Une fois le diagnostic réalisé, il faut planifier les travaux : 

  • priorisation des travaux : cibler les aménagements les plus urgents (ex. : installation de rampes, élargissement des portes) 
  • calendrier : définir un planning réaliste en tenant compte des contraintes techniques et budgétaires 
  • budget : prévoir les coûts nécessaires pour chaque étape 

Avant de commencer les travaux, certaines démarches administratives sont obligatoires : 

  • demande d’autorisation de travaux : déposer un dossier auprès de la mairie ou du préfet selon la nature des travaux 
  • permis de construire : requis pour des modifications structurelles importantes 
  • registre public d’accessibilité : tenir à jour ce document obligatoire qui informe le public sur les aménagements réalisés et leur entretien 

Une fois l’autorisation obtenue, les travaux doivent être réalisés dans les délais impartis qui varient selon l’ampleur des travaux et les accords obtenus 

Il est conseillé de vérifier que vos biens professionnels sont couverts par une assurance adéquate afin de parer à tout risque de détérioration durant les travaux. 

À l’issue des travaux, vous devez transmettre une attestation de conformité aux autorités locales : 

  • pour les ERP des catégories 1 à 4 : l’attestation doit être rédigée par un contrôleur technique agréé 
  • pour les ERP de catégorie 5 : une déclaration sur l’honneur peut suffire 

Cette attestation doit être envoyée dans un délai de deux mois après la fin des travaux au préfet ou à la mairie. 

Pour solliciter une dérogation, vous devez constituer un dossier complet qui démontre la difficulté technique, la préservation du patrimoine ou un coût disproportionné lié aux travaux. Ce dossier doit être adressé à la préfecture, accompagné des justificatifs nécessaires (étude technique, estimation budgétaire, etc.) et sera examiné par la commission départementale consultative de sécurité et d’accessibilité.

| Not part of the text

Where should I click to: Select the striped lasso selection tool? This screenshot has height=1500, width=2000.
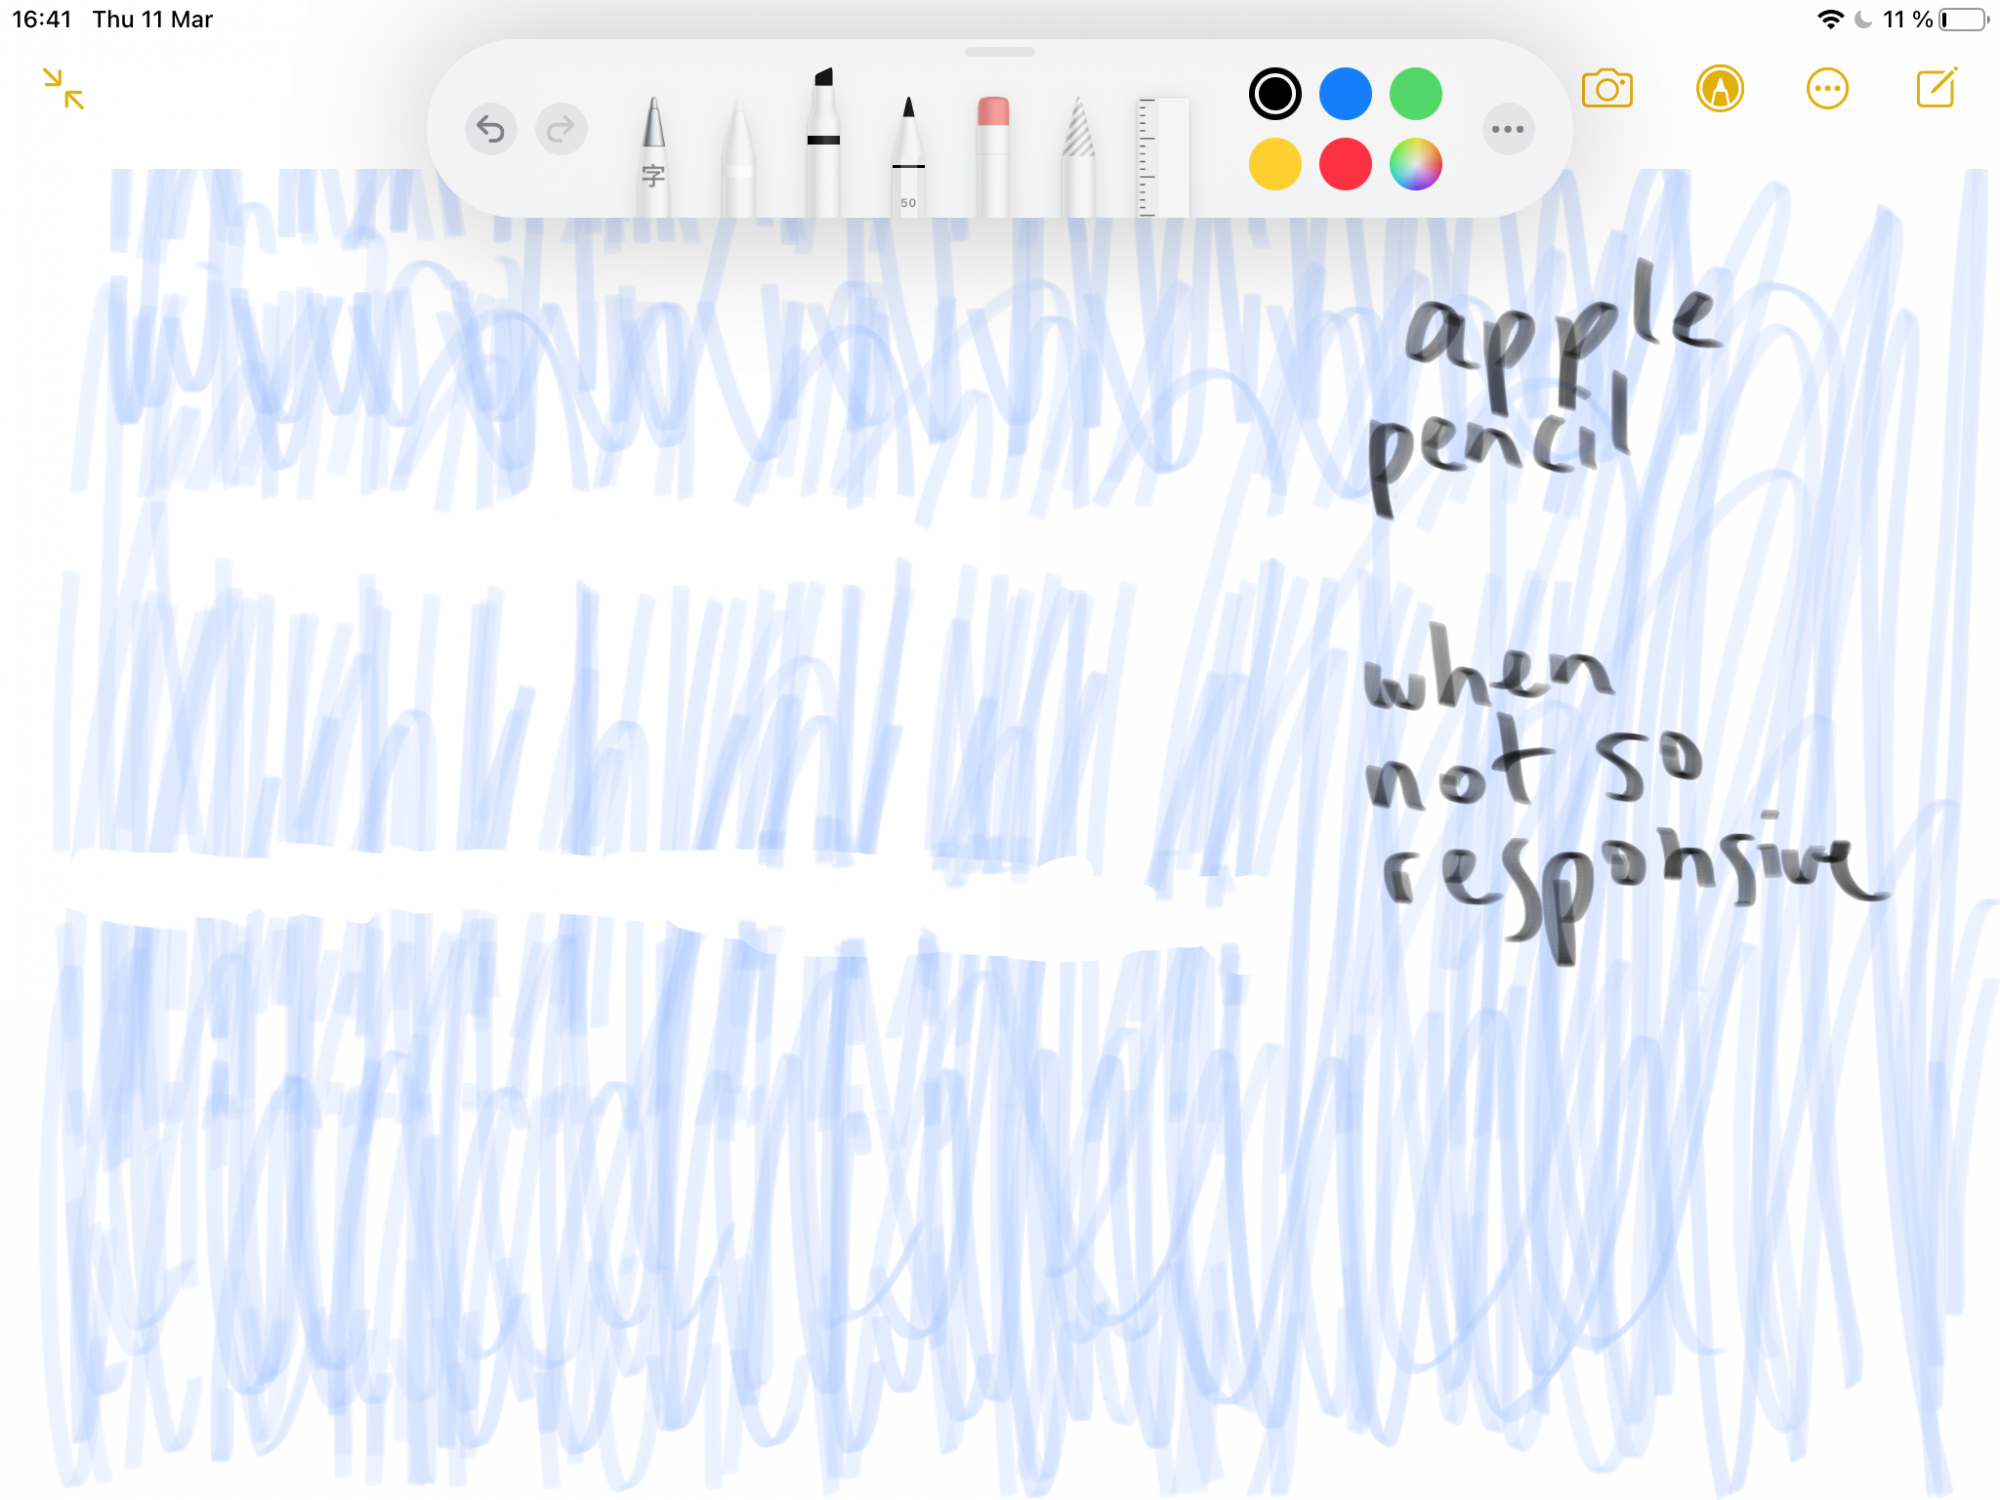1078,155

La notice accessibilité doit être rédigée de manière claire et structurée. Voici quelques conseils pour la remplir efficacement : 

  • présentation générale : décrire l’établissement, son activité et sa capacité d’accueil 
  • état des lieux : dresser un inventaire précis des installations existantes et identifier les obstacles (cheminements, entrées, sanitaires, etc.) 
  • plan d’actions : indiquer les mesures correctives envisagées, le calendrier des travaux et le budget prévisionnel 
  • mise à jour : préciser comment et quand la notice sera réactualisée, notamment après la réalisation des travaux de mise en conformité 

L’aide d’un expert peut être précieuse pour garantir que toutes les exigences réglementaires sont couvertes. 

Le non-respect des normes d’accessibilité peut entraîner plusieurs sanctions pour les établissements, notamment : 

  • des amendes administratives pouvant atteindre 45 000 €, voire 75 000 € en cas de récidive 
  • une fermeture administrative, que ce soit de façon temporaire ou permanente 
  • des poursuites pénales susceptibles de conduire à une peine d’emprisonnement pouvant aller jusqu’à 6 mois pour les infractions les plus graves 

Pour évaluer l’accessibilité d’un ERP, plusieurs éléments peuvent être vérifiés : 

  • sur le terrain : observer la présence de rampes, l’ergonomie des entrées, la largeur des portes et la signalétique adaptée 
  • à travers le diagnostic : consulter le rapport d’accessibilité réalisé par un professionnel, qui liste précisément les points forts et les points à améliorer 
  • en ligne : vérifier si l’établissement affiche un registre public d’accessibilité ou des informations sur son site web 

Ces vérifications vous permettront d’apprécier si les normes d’accessibilité sont bien respectées.